| WHAT THE EXERCISE ASKS |
In your reply, reproduce every line of the data without any alteration.

Data excerpts
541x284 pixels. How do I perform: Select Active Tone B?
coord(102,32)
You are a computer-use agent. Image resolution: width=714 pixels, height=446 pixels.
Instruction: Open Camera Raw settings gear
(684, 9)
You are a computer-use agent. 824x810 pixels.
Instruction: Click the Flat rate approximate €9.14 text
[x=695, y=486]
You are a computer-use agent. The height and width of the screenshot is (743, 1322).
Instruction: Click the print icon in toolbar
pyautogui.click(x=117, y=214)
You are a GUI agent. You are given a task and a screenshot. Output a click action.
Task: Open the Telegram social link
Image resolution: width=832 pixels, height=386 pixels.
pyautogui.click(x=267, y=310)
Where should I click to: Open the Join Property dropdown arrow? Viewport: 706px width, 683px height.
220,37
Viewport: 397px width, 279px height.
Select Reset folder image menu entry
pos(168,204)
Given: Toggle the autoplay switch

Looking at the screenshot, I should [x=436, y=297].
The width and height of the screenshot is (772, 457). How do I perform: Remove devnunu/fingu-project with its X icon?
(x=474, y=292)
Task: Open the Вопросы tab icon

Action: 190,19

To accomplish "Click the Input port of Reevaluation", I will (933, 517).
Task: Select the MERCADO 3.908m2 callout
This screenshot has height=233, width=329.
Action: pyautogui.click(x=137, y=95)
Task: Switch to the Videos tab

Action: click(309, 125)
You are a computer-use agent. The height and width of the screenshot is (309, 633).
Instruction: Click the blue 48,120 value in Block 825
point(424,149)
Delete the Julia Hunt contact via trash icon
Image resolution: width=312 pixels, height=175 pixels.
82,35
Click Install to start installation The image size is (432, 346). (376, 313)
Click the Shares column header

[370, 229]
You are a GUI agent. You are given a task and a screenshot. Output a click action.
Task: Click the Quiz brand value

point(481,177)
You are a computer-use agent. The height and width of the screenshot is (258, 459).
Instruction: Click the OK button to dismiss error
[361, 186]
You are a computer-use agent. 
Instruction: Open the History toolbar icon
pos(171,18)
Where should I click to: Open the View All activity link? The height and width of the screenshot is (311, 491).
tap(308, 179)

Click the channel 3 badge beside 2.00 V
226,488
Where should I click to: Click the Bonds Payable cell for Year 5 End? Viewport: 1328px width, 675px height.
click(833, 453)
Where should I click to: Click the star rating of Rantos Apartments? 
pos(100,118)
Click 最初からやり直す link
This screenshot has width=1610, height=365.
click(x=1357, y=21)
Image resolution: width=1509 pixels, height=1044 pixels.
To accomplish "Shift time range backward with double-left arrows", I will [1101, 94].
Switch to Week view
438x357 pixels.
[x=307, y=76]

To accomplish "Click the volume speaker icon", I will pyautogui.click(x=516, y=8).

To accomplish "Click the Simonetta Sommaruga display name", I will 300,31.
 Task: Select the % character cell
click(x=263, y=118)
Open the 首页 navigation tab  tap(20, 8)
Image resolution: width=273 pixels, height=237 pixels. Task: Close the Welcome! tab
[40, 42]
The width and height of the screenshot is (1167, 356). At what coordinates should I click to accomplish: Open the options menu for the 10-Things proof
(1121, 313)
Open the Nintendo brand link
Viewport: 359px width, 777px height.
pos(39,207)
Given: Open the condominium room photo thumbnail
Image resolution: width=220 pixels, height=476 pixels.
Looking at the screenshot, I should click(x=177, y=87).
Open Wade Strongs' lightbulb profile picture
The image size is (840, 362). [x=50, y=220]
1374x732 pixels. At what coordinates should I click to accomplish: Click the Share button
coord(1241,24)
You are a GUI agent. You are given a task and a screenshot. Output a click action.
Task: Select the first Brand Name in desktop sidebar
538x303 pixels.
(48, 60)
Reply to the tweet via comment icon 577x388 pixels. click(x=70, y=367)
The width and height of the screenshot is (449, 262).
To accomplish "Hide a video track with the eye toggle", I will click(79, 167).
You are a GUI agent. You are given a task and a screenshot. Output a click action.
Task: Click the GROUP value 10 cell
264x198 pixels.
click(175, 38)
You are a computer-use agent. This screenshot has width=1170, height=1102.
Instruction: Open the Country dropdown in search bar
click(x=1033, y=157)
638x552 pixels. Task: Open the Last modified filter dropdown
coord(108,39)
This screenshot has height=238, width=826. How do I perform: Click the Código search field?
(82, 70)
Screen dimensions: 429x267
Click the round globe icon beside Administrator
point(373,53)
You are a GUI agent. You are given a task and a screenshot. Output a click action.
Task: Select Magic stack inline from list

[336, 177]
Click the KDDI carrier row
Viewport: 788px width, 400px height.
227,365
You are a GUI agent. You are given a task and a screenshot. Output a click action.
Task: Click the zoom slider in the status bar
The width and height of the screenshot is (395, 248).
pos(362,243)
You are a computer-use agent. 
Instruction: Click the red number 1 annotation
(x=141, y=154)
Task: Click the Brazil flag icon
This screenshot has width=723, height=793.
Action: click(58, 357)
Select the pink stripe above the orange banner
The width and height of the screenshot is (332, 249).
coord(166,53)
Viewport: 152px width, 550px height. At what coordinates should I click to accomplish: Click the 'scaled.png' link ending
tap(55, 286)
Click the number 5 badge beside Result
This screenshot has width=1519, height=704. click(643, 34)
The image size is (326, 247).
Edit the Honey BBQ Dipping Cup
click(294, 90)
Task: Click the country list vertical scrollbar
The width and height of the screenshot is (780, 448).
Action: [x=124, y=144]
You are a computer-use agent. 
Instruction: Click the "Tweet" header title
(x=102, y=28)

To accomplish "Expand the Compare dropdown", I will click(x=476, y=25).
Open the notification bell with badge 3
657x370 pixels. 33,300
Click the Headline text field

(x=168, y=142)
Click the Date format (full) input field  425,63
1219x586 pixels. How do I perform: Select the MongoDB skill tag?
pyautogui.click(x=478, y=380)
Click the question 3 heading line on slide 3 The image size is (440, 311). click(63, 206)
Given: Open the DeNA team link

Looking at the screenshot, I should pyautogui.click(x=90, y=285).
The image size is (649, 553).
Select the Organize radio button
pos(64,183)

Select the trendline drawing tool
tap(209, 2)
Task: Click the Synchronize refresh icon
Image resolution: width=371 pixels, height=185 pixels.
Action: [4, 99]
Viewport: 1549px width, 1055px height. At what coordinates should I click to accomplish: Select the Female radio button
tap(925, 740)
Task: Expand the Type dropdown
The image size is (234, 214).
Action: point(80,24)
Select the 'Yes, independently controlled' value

| REPLY |
541x284 pixels. How do I perform: Select Active Tone B?
coord(102,32)
You are a computer-use agent. Image resolution: width=714 pixels, height=446 pixels.
Instruction: Open Camera Raw settings gear
(684, 9)
You are a computer-use agent. 824x810 pixels.
Instruction: Click the Flat rate approximate €9.14 text
[x=695, y=486]
You are a computer-use agent. The height and width of the screenshot is (743, 1322).
Instruction: Click the print icon in toolbar
pyautogui.click(x=117, y=214)
You are a GUI agent. You are given a task and a screenshot. Output a click action.
Task: Open the Telegram social link
Image resolution: width=832 pixels, height=386 pixels.
pyautogui.click(x=267, y=310)
Where should I click to: Open the Join Property dropdown arrow? Viewport: 706px width, 683px height.
220,37
Viewport: 397px width, 279px height.
Select Reset folder image menu entry
pos(168,204)
Given: Toggle the autoplay switch

Looking at the screenshot, I should [x=436, y=297].
The width and height of the screenshot is (772, 457). How do I perform: Remove devnunu/fingu-project with its X icon?
(x=474, y=292)
Task: Open the Вопросы tab icon

Action: 190,19

To accomplish "Click the Input port of Reevaluation", I will (933, 517).
Task: Select the MERCADO 3.908m2 callout
This screenshot has height=233, width=329.
Action: pyautogui.click(x=137, y=95)
Task: Switch to the Videos tab

Action: click(309, 125)
You are a computer-use agent. The height and width of the screenshot is (309, 633).
Instruction: Click the blue 48,120 value in Block 825
point(424,149)
Delete the Julia Hunt contact via trash icon
Image resolution: width=312 pixels, height=175 pixels.
82,35
Click Install to start installation The image size is (432, 346). (376, 313)
Click the Shares column header

[370, 229]
You are a GUI agent. You are given a task and a screenshot. Output a click action.
Task: Click the Quiz brand value

point(481,177)
You are a computer-use agent. The height and width of the screenshot is (258, 459).
Instruction: Click the OK button to dismiss error
[361, 186]
You are a computer-use agent. 
Instruction: Open the History toolbar icon
pos(171,18)
Where should I click to: Open the View All activity link? The height and width of the screenshot is (311, 491).
tap(308, 179)

Click the channel 3 badge beside 2.00 V
226,488
Where should I click to: Click the Bonds Payable cell for Year 5 End? Viewport: 1328px width, 675px height.
click(833, 453)
Where should I click to: Click the star rating of Rantos Apartments? 
pos(100,118)
Click 最初からやり直す link
This screenshot has width=1610, height=365.
click(x=1357, y=21)
Image resolution: width=1509 pixels, height=1044 pixels.
To accomplish "Shift time range backward with double-left arrows", I will [1101, 94].
Switch to Week view
438x357 pixels.
[x=307, y=76]

To accomplish "Click the volume speaker icon", I will pyautogui.click(x=516, y=8).

To accomplish "Click the Simonetta Sommaruga display name", I will 300,31.
 Task: Select the % character cell
click(x=263, y=118)
Open the 首页 navigation tab  tap(20, 8)
Image resolution: width=273 pixels, height=237 pixels. Task: Close the Welcome! tab
[40, 42]
The width and height of the screenshot is (1167, 356). At what coordinates should I click to accomplish: Open the options menu for the 10-Things proof
(1121, 313)
Open the Nintendo brand link
Viewport: 359px width, 777px height.
pos(39,207)
Given: Open the condominium room photo thumbnail
Image resolution: width=220 pixels, height=476 pixels.
Looking at the screenshot, I should click(x=177, y=87).
Open Wade Strongs' lightbulb profile picture
The image size is (840, 362). [x=50, y=220]
1374x732 pixels. At what coordinates should I click to accomplish: Click the Share button
coord(1241,24)
You are a GUI agent. You are given a task and a screenshot. Output a click action.
Task: Select the first Brand Name in desktop sidebar
538x303 pixels.
(48, 60)
Reply to the tweet via comment icon 577x388 pixels. click(x=70, y=367)
The width and height of the screenshot is (449, 262).
To accomplish "Hide a video track with the eye toggle", I will click(79, 167).
You are a GUI agent. You are given a task and a screenshot. Output a click action.
Task: Click the GROUP value 10 cell
264x198 pixels.
click(175, 38)
You are a computer-use agent. This screenshot has width=1170, height=1102.
Instruction: Open the Country dropdown in search bar
click(x=1033, y=157)
638x552 pixels. Task: Open the Last modified filter dropdown
coord(108,39)
This screenshot has height=238, width=826. How do I perform: Click the Código search field?
(82, 70)
Screen dimensions: 429x267
Click the round globe icon beside Administrator
point(373,53)
You are a GUI agent. You are given a task and a screenshot. Output a click action.
Task: Select Magic stack inline from list

[336, 177]
Click the KDDI carrier row
Viewport: 788px width, 400px height.
227,365
You are a GUI agent. You are given a task and a screenshot. Output a click action.
Task: Click the zoom slider in the status bar
The width and height of the screenshot is (395, 248).
pos(362,243)
You are a computer-use agent. 
Instruction: Click the red number 1 annotation
(x=141, y=154)
Task: Click the Brazil flag icon
This screenshot has width=723, height=793.
Action: click(58, 357)
Select the pink stripe above the orange banner
The width and height of the screenshot is (332, 249).
coord(166,53)
Viewport: 152px width, 550px height. At what coordinates should I click to accomplish: Click the 'scaled.png' link ending
tap(55, 286)
Click the number 5 badge beside Result
This screenshot has width=1519, height=704. click(643, 34)
The image size is (326, 247).
Edit the Honey BBQ Dipping Cup
click(294, 90)
Task: Click the country list vertical scrollbar
The width and height of the screenshot is (780, 448).
Action: [x=124, y=144]
You are a computer-use agent. 
Instruction: Click the "Tweet" header title
(x=102, y=28)

To accomplish "Expand the Compare dropdown", I will click(x=476, y=25).
Open the notification bell with badge 3
657x370 pixels. 33,300
Click the Headline text field

(x=168, y=142)
Click the Date format (full) input field  425,63
1219x586 pixels. How do I perform: Select the MongoDB skill tag?
pyautogui.click(x=478, y=380)
Click the question 3 heading line on slide 3 The image size is (440, 311). click(63, 206)
Given: Open the DeNA team link

Looking at the screenshot, I should pyautogui.click(x=90, y=285).
The image size is (649, 553).
Select the Organize radio button
pos(64,183)

Select the trendline drawing tool
tap(209, 2)
Task: Click the Synchronize refresh icon
Image resolution: width=371 pixels, height=185 pixels.
Action: [4, 99]
Viewport: 1549px width, 1055px height. At what coordinates should I click to accomplish: Select the Female radio button
tap(925, 740)
Task: Expand the Type dropdown
The image size is (234, 214).
Action: point(80,24)
Select the 'Yes, independently controlled' value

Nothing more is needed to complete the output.